The study of genomic regions that contain gene copies and structural variation is a major challenge in modern genomics. Unlike variation involving single nucleotide changes, data on the variation of copy number is difficult to collect and few tools exist for analyzing the variation between individuals. The immunoglobulin heavy variable (IGHV) locus, which plays an integral role in the adaptive immune response, is an example of a complex genomic region that varies in gene copy number. Lack of standard methods to genotype this region prevents it from being included in association studies and is holding back the growing field of antibody repertoire analysis. Here we develop a method that takes short reads from high-throughput sequencing and outputs a genetic profile of the IGHV locus with the read coverage depth and a putative nucleotide sequence for each operationally defined gene cluster.
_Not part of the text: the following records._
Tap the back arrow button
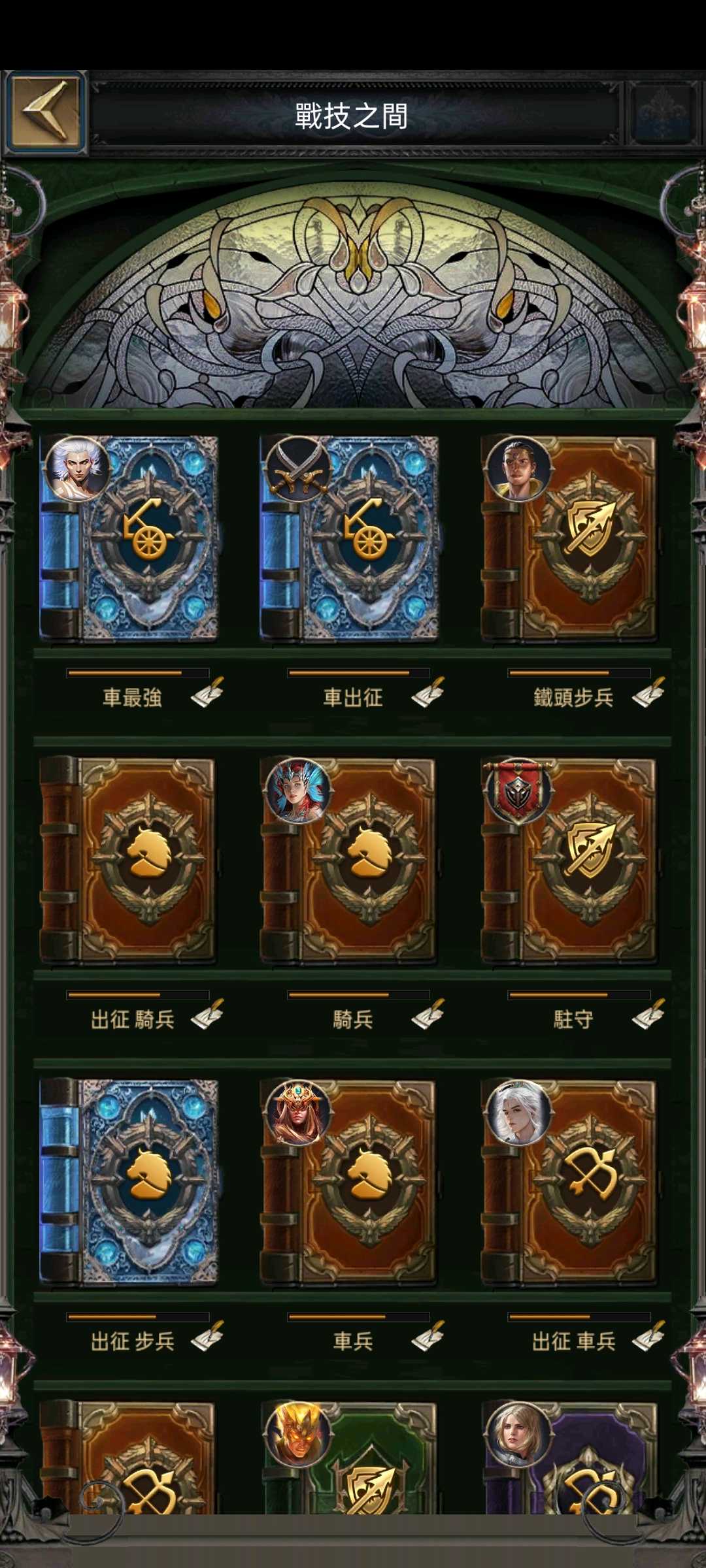Image resolution: width=706 pixels, height=1568 pixels. tap(45, 112)
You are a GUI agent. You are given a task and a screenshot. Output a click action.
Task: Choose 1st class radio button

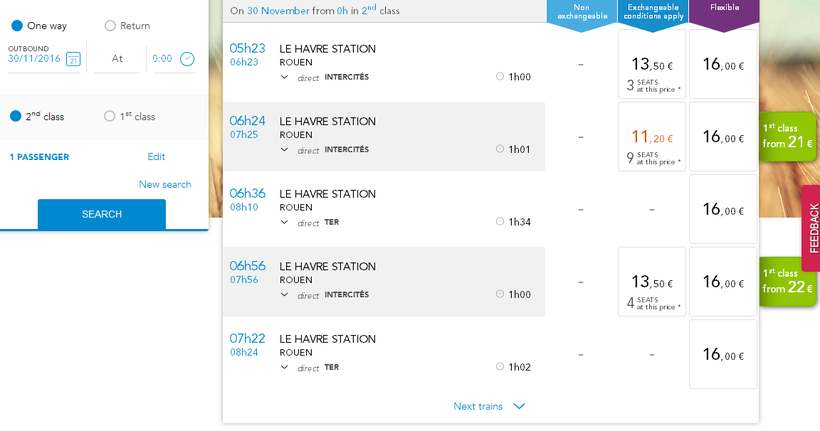[110, 116]
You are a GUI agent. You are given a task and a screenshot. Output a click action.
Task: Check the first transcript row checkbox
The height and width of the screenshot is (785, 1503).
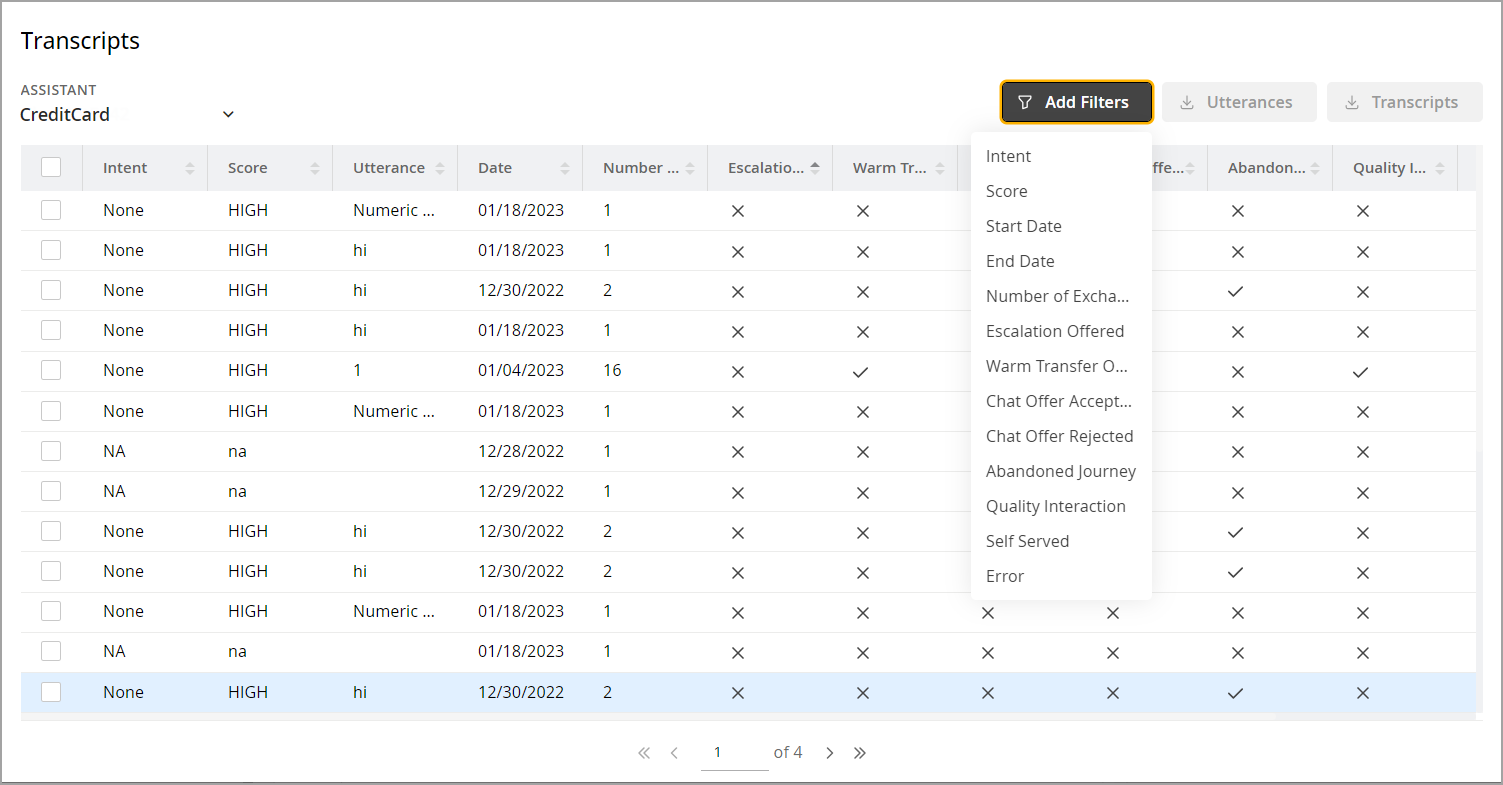(x=51, y=210)
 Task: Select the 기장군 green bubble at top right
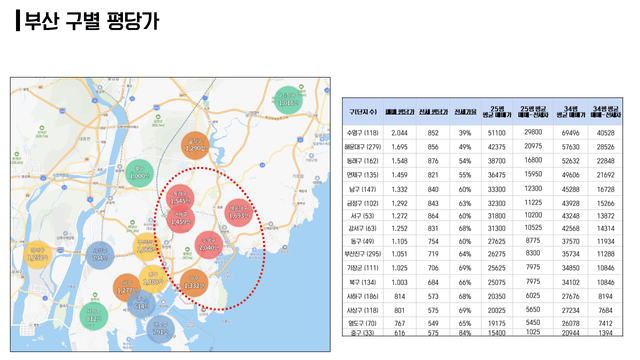(289, 100)
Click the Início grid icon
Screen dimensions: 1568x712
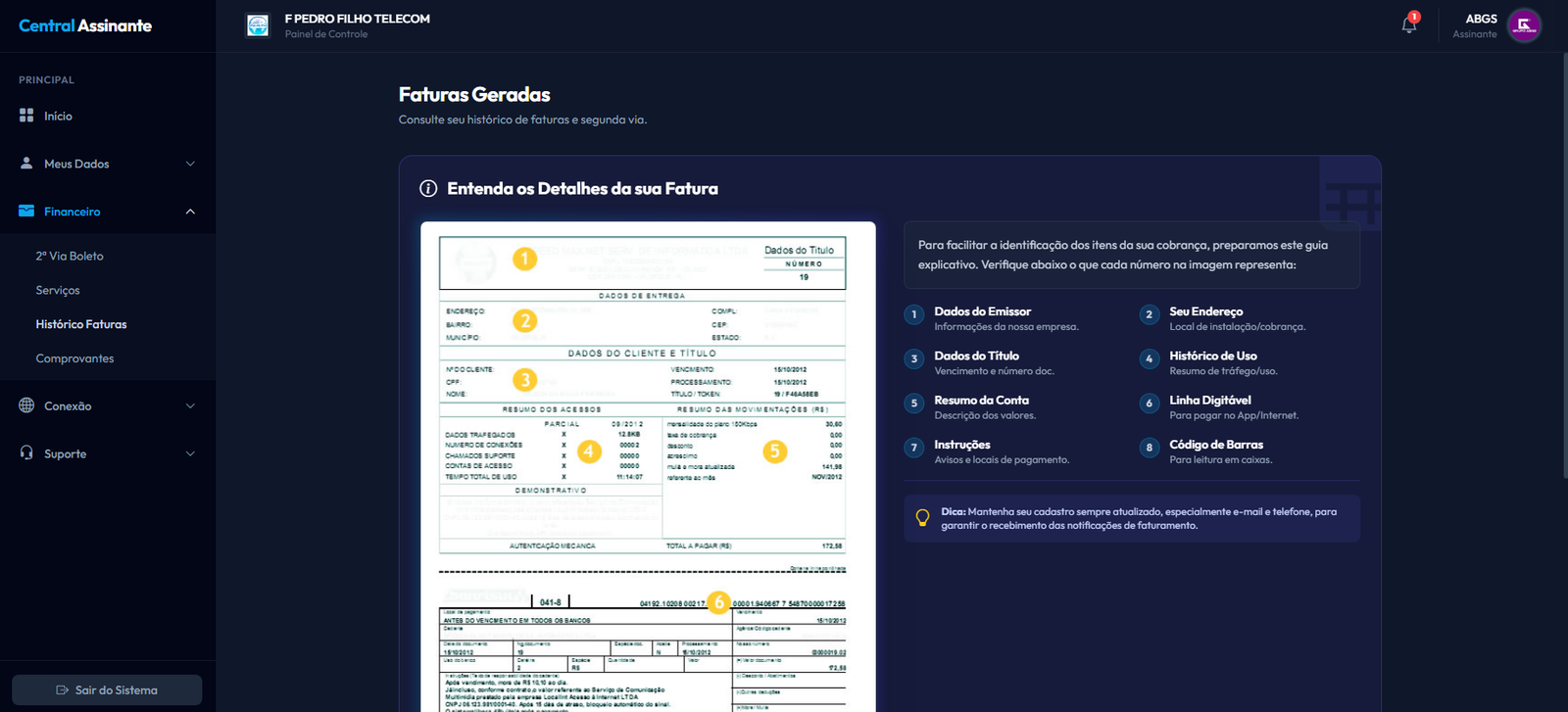(26, 116)
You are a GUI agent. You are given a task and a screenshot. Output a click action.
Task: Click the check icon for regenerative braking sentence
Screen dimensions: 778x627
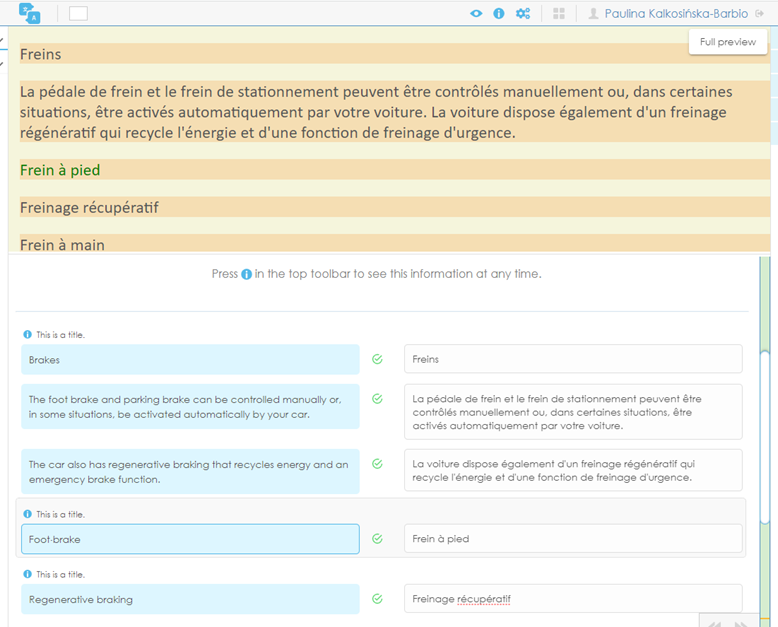pyautogui.click(x=377, y=464)
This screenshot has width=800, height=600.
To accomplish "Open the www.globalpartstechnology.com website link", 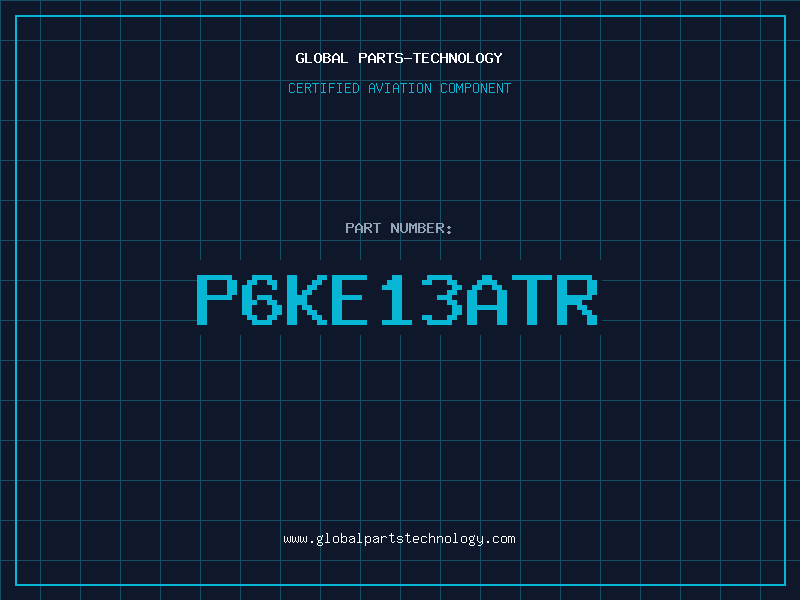I will [x=399, y=539].
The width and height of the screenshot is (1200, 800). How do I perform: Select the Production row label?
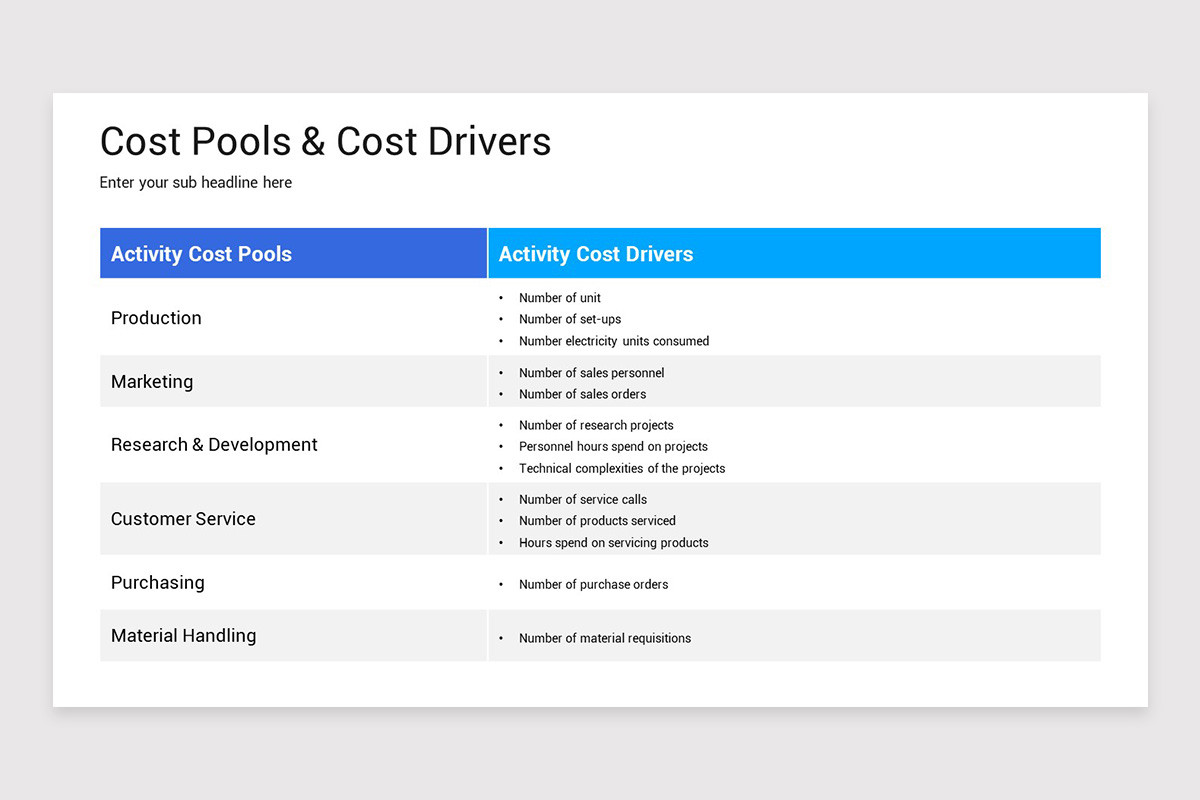(x=156, y=317)
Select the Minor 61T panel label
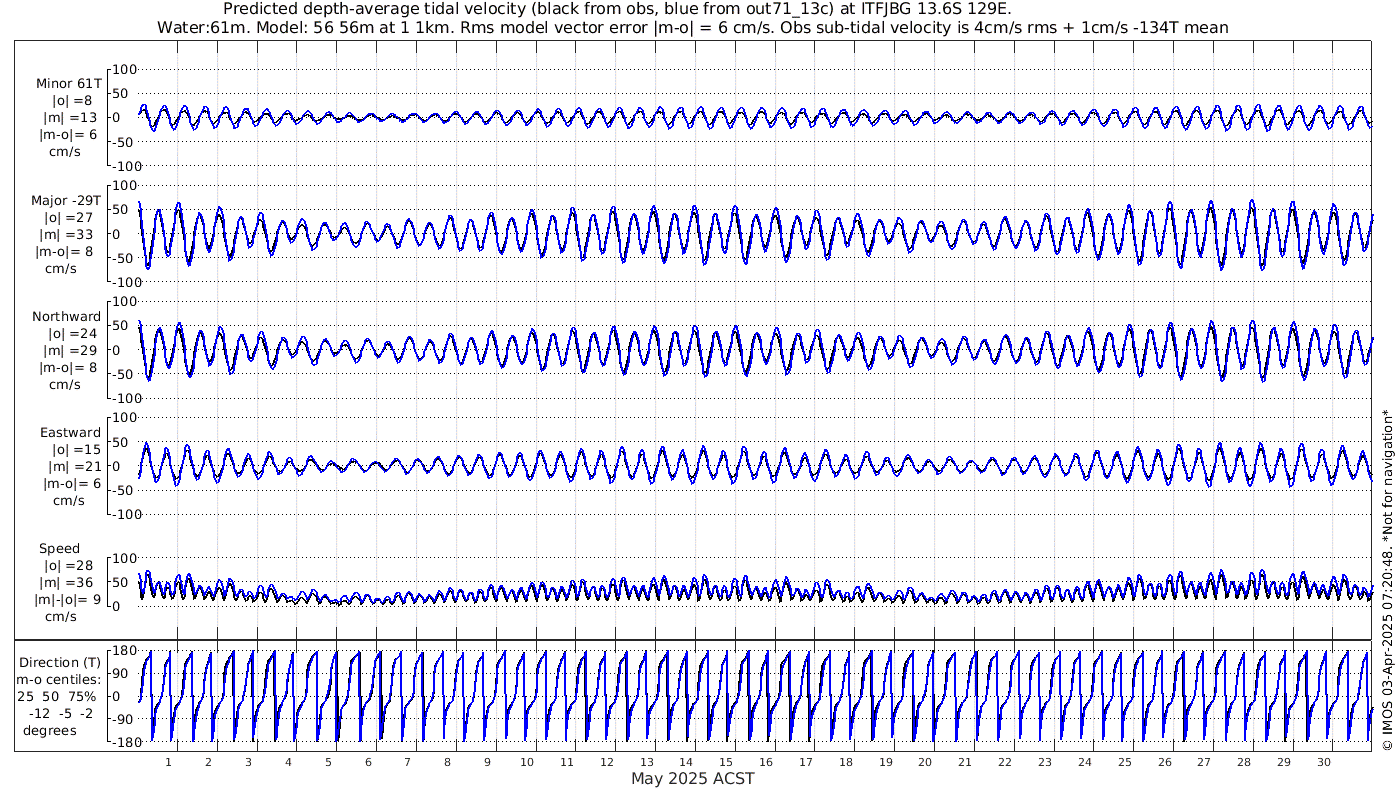 click(68, 84)
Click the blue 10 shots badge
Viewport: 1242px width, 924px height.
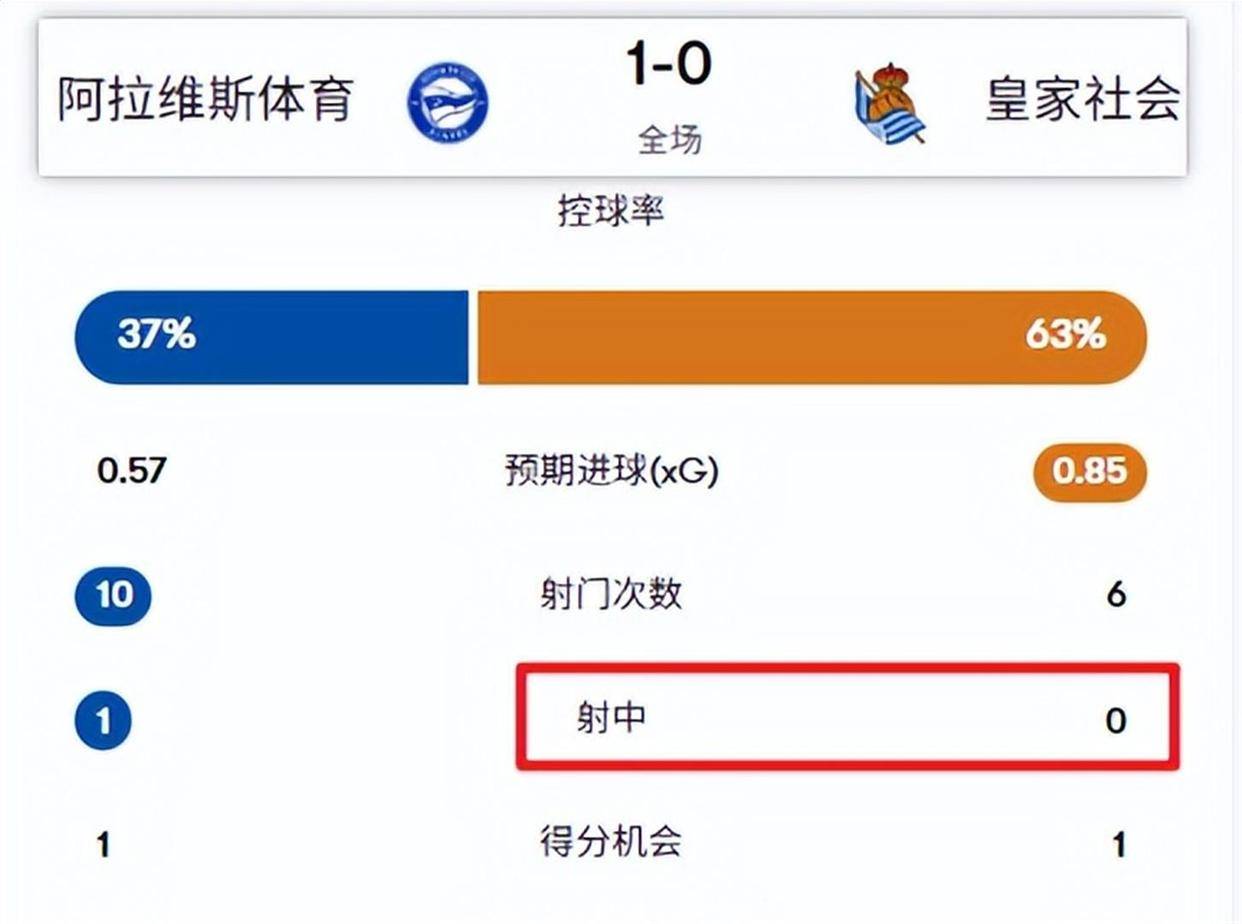113,596
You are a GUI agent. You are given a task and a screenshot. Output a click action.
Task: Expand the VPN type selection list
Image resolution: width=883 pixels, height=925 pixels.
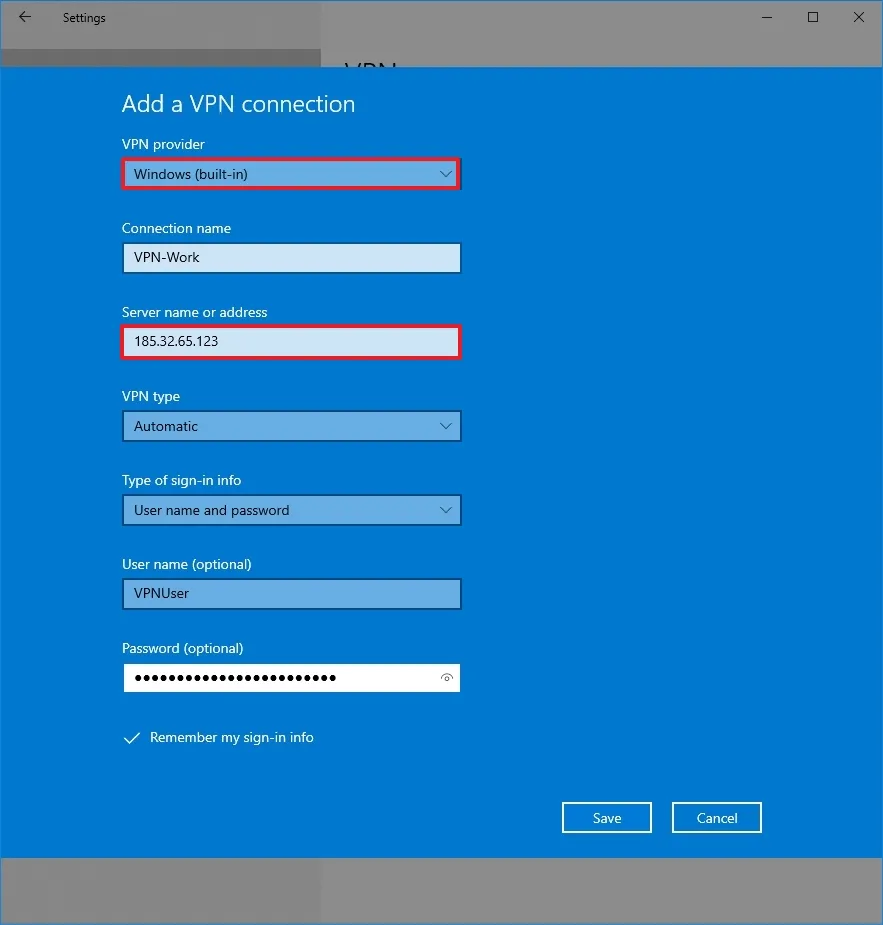pyautogui.click(x=291, y=426)
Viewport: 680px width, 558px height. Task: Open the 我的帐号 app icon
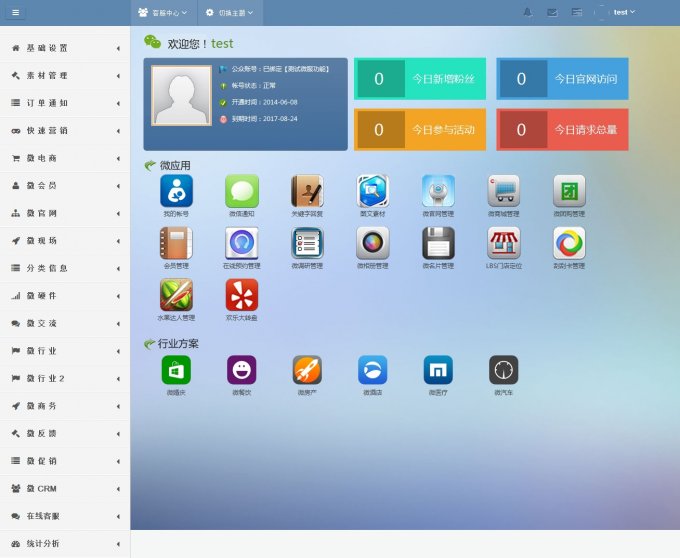pos(176,191)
Our operationally defined gene clusters aim to address a major challenge in studying the IGHV locus: the high sequence similarity between gene segments in different genomic locations. Tests on simulated data demonstrate that our approach can accurately determine the presence or absence of a gene cluster from reads as short as 70 bp. More detailed resolution on the copy number of gene clusters can be obtained from read coverage depth using longer reads (e.g., ≥ 100 bp). Detail at the nucleotide resolution of single copy genes (genes present in one copy per haplotype) can be determined with 250 bp reads. For IGHV genes with more than one copy, accurate nucleotide-resolution reconstruction is currently beyond the means of our approach. When applied to a family of European ancestry, our pipeline outputs genotypes that are consistent with the family pedigree, confirms existing multigene variants and suggests new copy number variants. This study paves the way for analyzing population-level patterns of variation in IGHV gene clusters in larger diverse datasets and for quantitatively handling regions of copy number variation in other structurally varying and complex loci.